- Conservation status: Least Concern (IUCN 3.1)

Scientific classification
- Kingdom: Animalia
- Phylum: Chordata
- Class: Aves
- Order: Passeriformes
- Family: Maluridae
- Genus: Clytomyias Sharpe, 1879
- Species: C. insignis
- Binomial name: Clytomyias insignis Sharpe, 1879

= Orange-crowned fairywren =

- Genus: Clytomyias
- Species: insignis
- Authority: Sharpe, 1879
- Conservation status: LC
- Parent authority: Sharpe, 1879

Species of bird

The orange-crowned fairywren (Clytomyias insignis) is a species of passerine bird in the Australasian wren family, Maluridae. It is monotypic within the genus Clytomyias.
It is found on New Guinea in its natural habitat of subtropical or tropical moist montane forests.
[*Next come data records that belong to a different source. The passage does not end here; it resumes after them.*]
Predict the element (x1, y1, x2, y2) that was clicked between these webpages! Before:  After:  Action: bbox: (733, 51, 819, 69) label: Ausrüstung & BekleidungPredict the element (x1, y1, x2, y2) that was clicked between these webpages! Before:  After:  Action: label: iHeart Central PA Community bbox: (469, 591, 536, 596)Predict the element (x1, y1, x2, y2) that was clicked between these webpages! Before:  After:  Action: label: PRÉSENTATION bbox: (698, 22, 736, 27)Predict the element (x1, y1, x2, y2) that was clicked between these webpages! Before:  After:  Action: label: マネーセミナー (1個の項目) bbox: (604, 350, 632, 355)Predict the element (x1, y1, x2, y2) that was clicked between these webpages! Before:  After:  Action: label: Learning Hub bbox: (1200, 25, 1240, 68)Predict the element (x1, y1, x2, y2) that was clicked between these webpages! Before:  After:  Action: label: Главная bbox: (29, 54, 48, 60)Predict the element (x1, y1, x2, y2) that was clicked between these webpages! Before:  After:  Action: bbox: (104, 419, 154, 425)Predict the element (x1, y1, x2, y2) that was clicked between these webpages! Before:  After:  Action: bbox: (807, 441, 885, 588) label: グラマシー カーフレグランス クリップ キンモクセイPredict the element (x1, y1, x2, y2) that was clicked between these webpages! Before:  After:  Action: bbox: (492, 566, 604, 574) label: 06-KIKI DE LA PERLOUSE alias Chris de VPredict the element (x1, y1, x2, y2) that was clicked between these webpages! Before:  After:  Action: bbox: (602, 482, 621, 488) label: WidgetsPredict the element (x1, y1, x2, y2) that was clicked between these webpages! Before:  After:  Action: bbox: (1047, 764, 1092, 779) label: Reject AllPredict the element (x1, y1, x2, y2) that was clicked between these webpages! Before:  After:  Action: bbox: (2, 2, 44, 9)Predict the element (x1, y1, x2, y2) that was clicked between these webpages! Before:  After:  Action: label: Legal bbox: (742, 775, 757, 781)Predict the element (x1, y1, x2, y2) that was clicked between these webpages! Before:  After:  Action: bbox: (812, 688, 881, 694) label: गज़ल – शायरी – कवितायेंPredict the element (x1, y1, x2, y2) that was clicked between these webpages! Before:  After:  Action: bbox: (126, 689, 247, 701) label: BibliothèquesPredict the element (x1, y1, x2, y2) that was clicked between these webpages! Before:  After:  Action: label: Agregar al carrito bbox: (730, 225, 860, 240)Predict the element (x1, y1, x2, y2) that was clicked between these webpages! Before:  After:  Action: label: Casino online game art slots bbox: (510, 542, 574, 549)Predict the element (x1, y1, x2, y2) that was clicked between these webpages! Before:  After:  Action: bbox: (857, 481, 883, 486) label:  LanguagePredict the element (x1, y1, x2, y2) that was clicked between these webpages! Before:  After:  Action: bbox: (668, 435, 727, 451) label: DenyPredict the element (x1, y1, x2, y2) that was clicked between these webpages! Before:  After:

== Taxonomy and systematics ==
First collected in the Arfak Mountains, the orange-crowned fairywren was described by Richard Bowdler Sharpe in 1879. Molecular study indicates that it forms a clade with the fairywrens of the genus Malurus. Alternative names for the orange-crowned fairywren include orange-crowned wren, rufous fairywren, and rufous wren-warbler.

=== Subspecies ===
Two subspecies are recognised:
- C. i. insignis - Sharpe, 1879: The nominate subspecies is found on the Bird's Head Peninsula in far north-western New Guinea
- C. i. oorti - Rothschild & Hartert, 1907: Found in the central highlands of New Guinea from western New Guinea to the Owen Stanley Range of southeastern New Guinea

== Description ==
Unlike many other species of fairywren, there is no sexual dimorphism as the male and female have the same plumage. The head is a rusty orange colour, the thighs and tail rufous, the back olive brown and the wings brown. The bill is relatively broad compared with other fairywrens and is black in colour. The eyes are dark brown, and the legs pinkish brown. The two subspecies are distinguishable by their underparts, which are cream-white in C. i. insignis and more ochre-coloured in C.i. oorti.

== Distribution and habitat ==
The orange-crowned fairywren is found in thick undergrowth of montane rainforest at an altitude of 2000–3000 m.

== Behaviour and ecology ==
The orange-crowned fairywren is generally encountered in pairs or small groups of six to eight birds. Very little is known about its courtship behaviour or breeding.